Friday, October 30, 2009

Back Up

So my mood has been "blech" for the past week. Yes, there are things that have happened in my life to contribute to it, but I still feel that a medication adjustment is necessary. I'm so blah at work that it's hard to engage and be interested in work. I have numerous interviews coming up for new projects and I can feel that there is no sparkle. My muscles are tense, I feel irritable. I'm going to increase the Nardil to 67.5mg. I wonder if any side effects will return since my body is now well-adjusted to the medication.

Saturday, October 3, 2009

Up, then back down

Several weeks ago I increased the Nardil to 75mg because I still was not feeling relief from the underlying sadness, the dysthymia. I started at the end of August at around 67.5 mg, and in mid-September went all the way up to 75mg.
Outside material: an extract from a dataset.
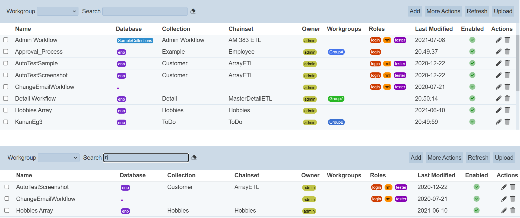
Task: Tick the Hobbies Array checkbox in bottom table
Action: click(7, 210)
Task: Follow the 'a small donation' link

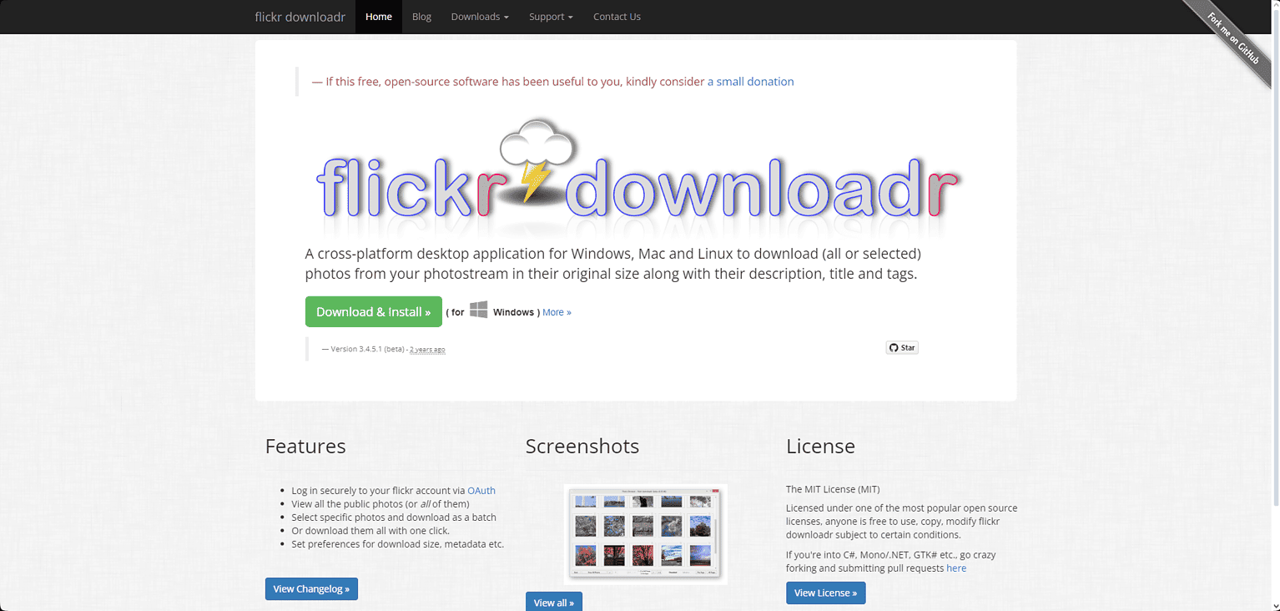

I did notice some more aggravation of the existing side effects: lots of gas and release of gas, lower sex drive and more orgasm difficulty. These are problematic at my age and life situation. I'm single and dating. Can you imagine? These two side effects are embarrassing! However, even more detrimental, I started noticing that I didn't feel many emotions. My friend even mentioned this to me. I don't want to feel like a drone! I took 75mg for 11 days. I didn't notice any improvement in the dysthymia. In fact, I had a horrible week while on 75mg, in part due to the end of the summer, a season that I love so much. So I went down to 60mg. It's been 5 days on 60mg and I feel the side effects ameliorating a bit, my emotions returning, and no worsening of the dysthymia.